Give Them Some Responsibility
It can be important for your child to learn the value of independence and you can support this by bestowing certain levels of responsibility on them. This must be age-appropriate of course – you wouldn’t leave a toddler to look after their baby brother or sister while you nip to the shops, for example.
But as they grow older and more capable, things like walking the dog or doing the odd chore around the house can help to instill a sense of ownership and pride in a job well done.

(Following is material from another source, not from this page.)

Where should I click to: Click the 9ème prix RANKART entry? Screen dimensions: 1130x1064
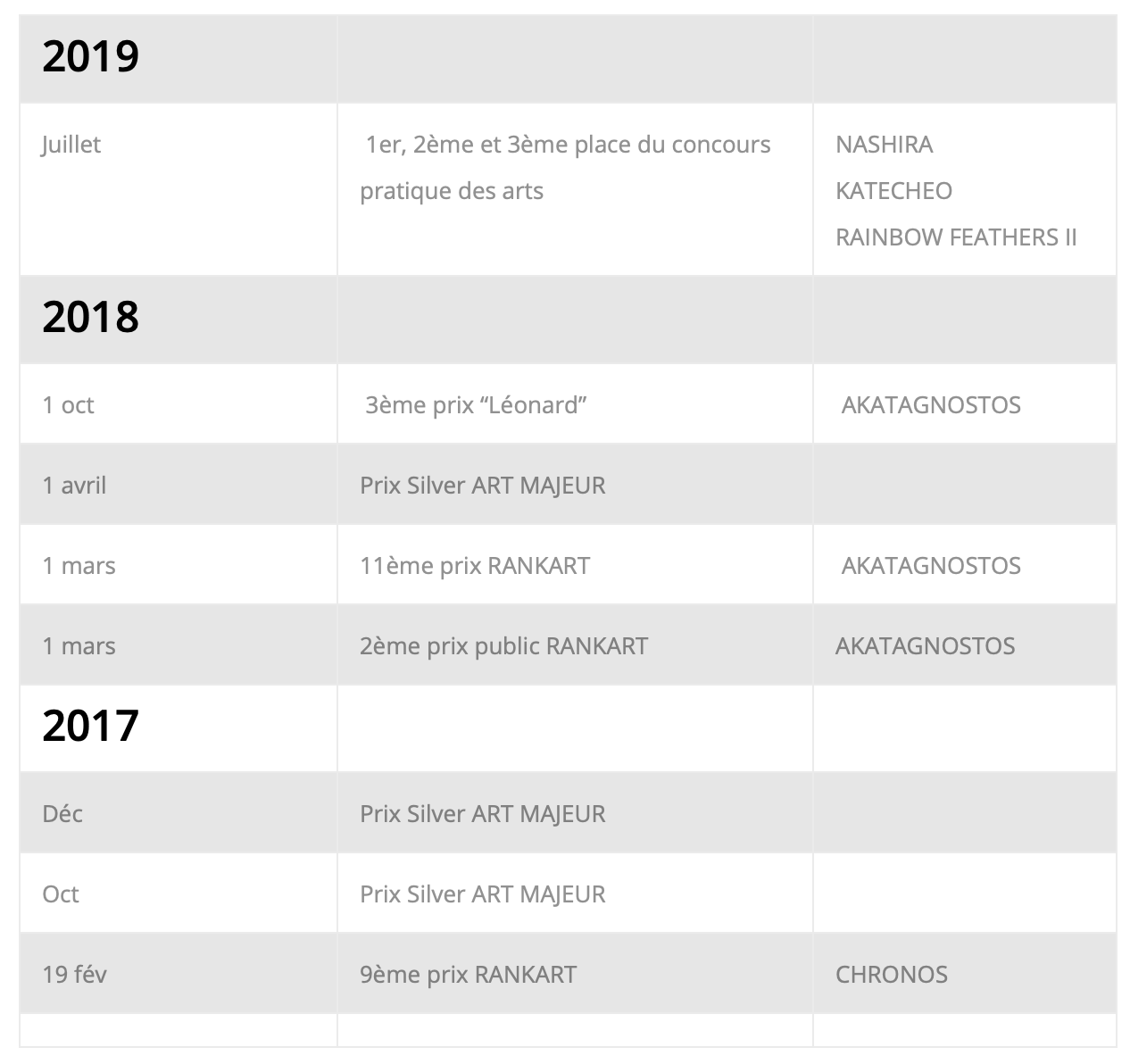click(468, 975)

Allow Them To Make Mistakes
Nobody’s perfect, so we certainly shouldn’t expect that from our offspring. They’re bound to make mistakes, just like the rest of us. And while you hope those mishaps are never too serious or harmful to them or others, it’s important to impress that it’s to be treated as a learning experience. The mistake itself is less crucial than the way they react to its consequences in the aftermath.
Educate Them On Finances
Even handing out pocket money at a young age can help to teach them about the principles of saving up to buy something they really want, rather than spending it all immediately. It can be difficult to control these impulses, of course, but as they get older you can help them to see the wisdom of being more prudent. You could even open up a children’s savings account and encourage them to make regular contributions. Even if it’s only a few pounds here and there, it will help them get into good habits.
Encourage Them To Seek Part-Time Work
A recent study found that only one-in-four 16 and 17-year-olds were in traditional part-time roles such as working in retail or hospitality. While you can’t force your kids to go out and find work, it can teach them important values like punctuality, teamwork, and respect for those in more senior positions. All of which will serve them well through their adolescence and into adulthood.